Well, it really depends on what you have. 70-80 Mbps wouldn't take down my corporate link, but it would totally hammer the links of many smaller companies I know.
If pfSense really can be taken down by that, that is a huge serious issue.
Agreed. However, I will reserve judgement until I see more than hand-waving.
-
Send me an IP address to test….
Then I will surprise you.
-
@KOM:
Well, it really depends on what you have. 70-80 Mbps wouldn't take down my corporate link, but it would totally hammer the links of many smaller companies I know.
This is not about taking down the "link" (filling the pipe). It is about taking down pfSense. In which case the link (pipe) may as well be down. The point that is being put forth is that it doesn't matter that you have gigabit + pipe when it only takes about 70-80 Mbps to take down pfSense. Rendering the pipe useless.
@KOM:
I will reserve judgement until I see more than hand-waving.
Supermule has made the offer to prove it. What are you waiting for? Accept the challenge.
Supermule has made the offer to prove this several times in this thread. Would someone please take the challenge. I would but don't have 70-80 Mbps of bandwidth.
-
What are you waiting for? Accept the challenge.

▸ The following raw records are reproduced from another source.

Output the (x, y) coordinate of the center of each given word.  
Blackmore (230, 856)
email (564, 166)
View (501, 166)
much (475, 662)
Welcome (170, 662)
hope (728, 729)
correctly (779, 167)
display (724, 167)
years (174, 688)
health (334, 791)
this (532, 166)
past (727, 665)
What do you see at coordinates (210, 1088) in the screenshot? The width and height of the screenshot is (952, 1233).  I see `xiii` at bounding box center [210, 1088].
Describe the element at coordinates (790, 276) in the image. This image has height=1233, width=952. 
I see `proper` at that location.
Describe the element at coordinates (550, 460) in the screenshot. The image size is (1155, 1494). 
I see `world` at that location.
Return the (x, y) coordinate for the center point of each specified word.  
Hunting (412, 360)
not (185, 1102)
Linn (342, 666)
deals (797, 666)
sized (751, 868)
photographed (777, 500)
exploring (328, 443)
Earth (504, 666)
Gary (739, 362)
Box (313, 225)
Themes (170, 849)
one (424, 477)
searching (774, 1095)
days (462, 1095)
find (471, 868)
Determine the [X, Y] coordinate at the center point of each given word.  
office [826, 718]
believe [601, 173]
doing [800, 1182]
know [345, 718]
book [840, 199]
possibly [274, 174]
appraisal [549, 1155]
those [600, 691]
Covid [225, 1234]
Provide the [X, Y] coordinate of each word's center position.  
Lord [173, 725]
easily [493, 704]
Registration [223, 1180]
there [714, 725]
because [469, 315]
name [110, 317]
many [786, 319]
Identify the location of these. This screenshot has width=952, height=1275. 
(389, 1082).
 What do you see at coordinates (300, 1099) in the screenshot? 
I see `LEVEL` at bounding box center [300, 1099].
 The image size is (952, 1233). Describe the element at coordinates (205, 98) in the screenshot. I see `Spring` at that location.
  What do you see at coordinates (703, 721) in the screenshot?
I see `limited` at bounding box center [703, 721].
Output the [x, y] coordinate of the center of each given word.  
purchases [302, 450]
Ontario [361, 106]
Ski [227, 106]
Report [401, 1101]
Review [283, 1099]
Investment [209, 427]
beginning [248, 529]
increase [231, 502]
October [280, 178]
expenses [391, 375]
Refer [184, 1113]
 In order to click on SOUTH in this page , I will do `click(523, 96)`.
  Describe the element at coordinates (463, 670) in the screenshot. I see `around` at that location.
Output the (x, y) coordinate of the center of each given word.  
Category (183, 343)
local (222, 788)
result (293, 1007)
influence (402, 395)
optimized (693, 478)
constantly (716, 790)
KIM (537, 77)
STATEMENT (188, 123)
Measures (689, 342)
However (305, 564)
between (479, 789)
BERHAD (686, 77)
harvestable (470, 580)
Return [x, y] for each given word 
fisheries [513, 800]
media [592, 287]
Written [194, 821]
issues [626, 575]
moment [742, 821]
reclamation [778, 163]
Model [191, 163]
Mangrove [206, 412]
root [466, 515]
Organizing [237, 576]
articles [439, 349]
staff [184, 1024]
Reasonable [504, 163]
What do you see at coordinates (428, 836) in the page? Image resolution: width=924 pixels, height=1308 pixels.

I already did and didn't see what he was talking about. He blasted me with a sustained 90 Mbps, my link max. Our access was slow and I was getting service alarms from our external sensors, but pfSense was responsive. I didn't see anything that I wouldn't already expect to see while under DoS. He wanted to try another test where he blasts a port-forwarded server but I didn't have time or patience today for that.
-
From the outside, his link was taken down immediately and it didnt respond to ping at all.
And that was on a pfsense that had NO port forwards set.
If it had a server behind and actually trying to route it, then his GUI would be hit as well.
-
But why would the GUI be slow? While under full load, my CPU never rose above a few percent. Minor disk activity.
I do think it would be nice for someone official to chime in either way.
-
Exactly. It doesnt but it takes you offline even if it shouldnt…. but wait until you actually have a route to a server.
Then the load will be very visible in the GUI. Even if very few states and not much load is on the system.
You will see it in traffic graphs among other things, that they dont update as it should. There could be as much as 10 seconds between the graph update when hit.
-
It doesnt but it takes you offline even if it shouldnt….
Maybe I'm misunderstanding something, but yes, I do fully expect to be blown off the network if you flood my WAN. That's a DoS by definition, is it not?